Taking the line with "375x500 pixels." as the first, copy every line through the end of the records below exactly. Do not include pictures.

===== Extracted information

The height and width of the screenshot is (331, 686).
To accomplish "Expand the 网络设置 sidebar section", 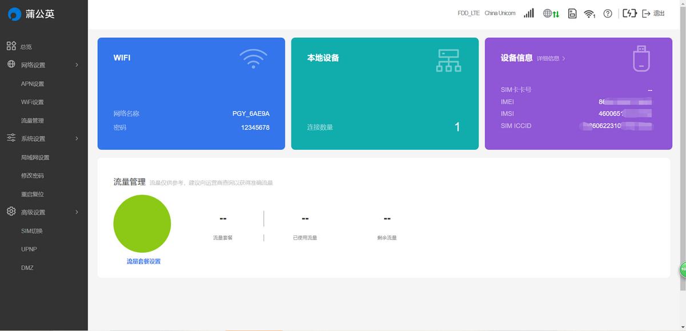I will click(40, 65).
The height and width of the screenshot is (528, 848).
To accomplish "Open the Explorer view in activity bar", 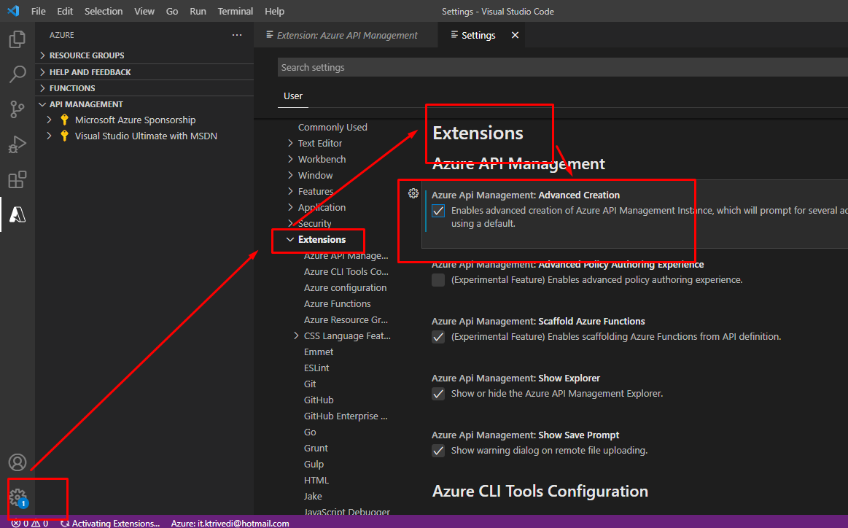I will click(x=17, y=39).

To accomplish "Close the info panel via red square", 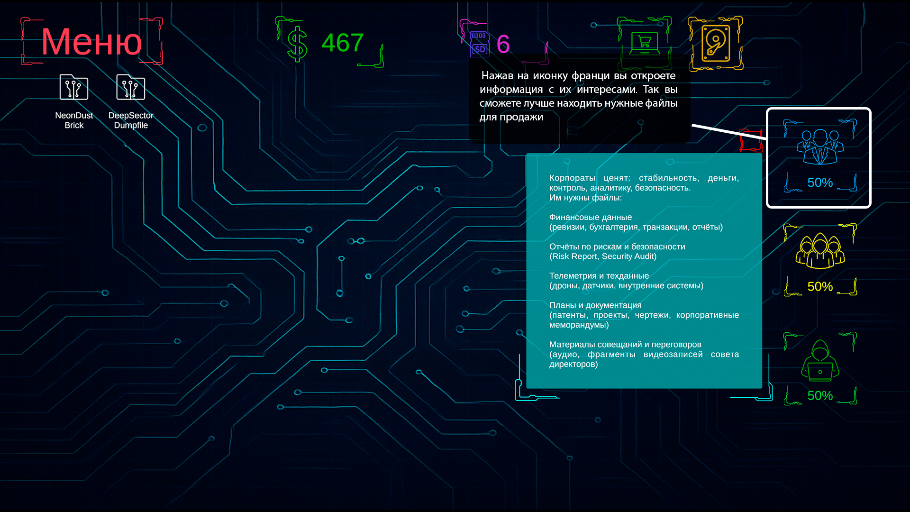I will pyautogui.click(x=750, y=140).
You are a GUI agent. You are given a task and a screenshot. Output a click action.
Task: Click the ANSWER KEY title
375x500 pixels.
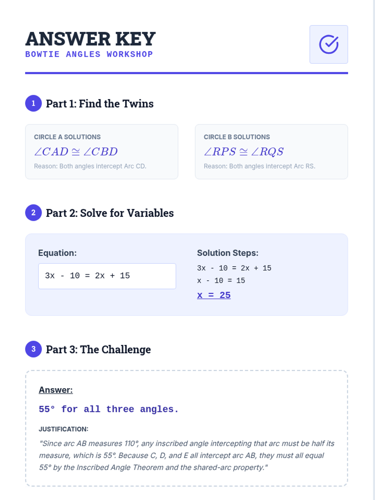pyautogui.click(x=90, y=39)

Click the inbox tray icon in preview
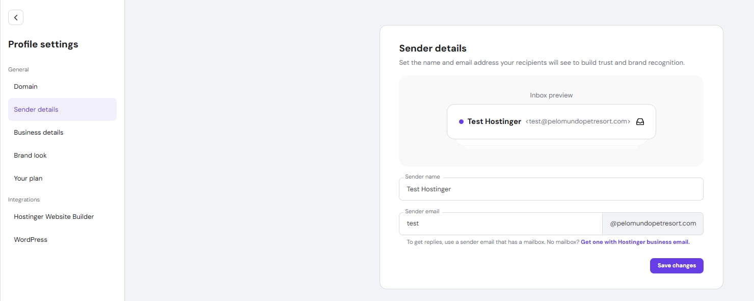[x=640, y=122]
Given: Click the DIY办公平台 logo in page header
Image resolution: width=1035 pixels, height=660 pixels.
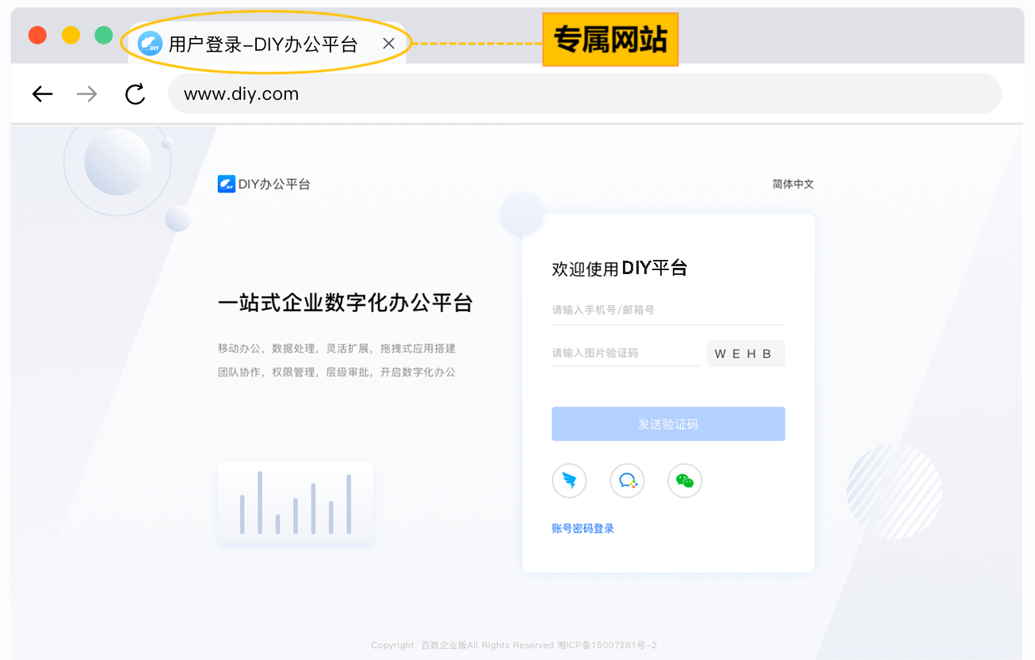Looking at the screenshot, I should [x=264, y=184].
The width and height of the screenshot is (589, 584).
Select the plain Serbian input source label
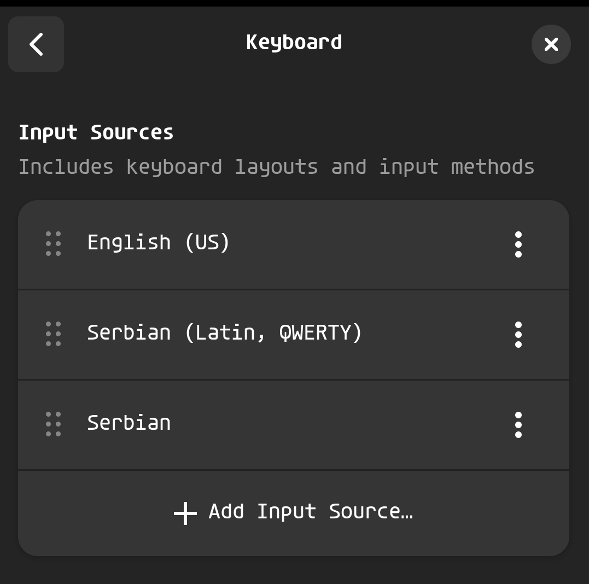(129, 423)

==========

▸ Solution for this exercise:
375x500 pixels.
pyautogui.click(x=90, y=39)

Click the inbox tray icon in preview
[x=640, y=122]
Given: Click the DIY办公平台 logo in page header
Image resolution: width=1035 pixels, height=660 pixels.
Looking at the screenshot, I should [x=264, y=184].
The width and height of the screenshot is (589, 584).
Select the plain Serbian input source label
(129, 423)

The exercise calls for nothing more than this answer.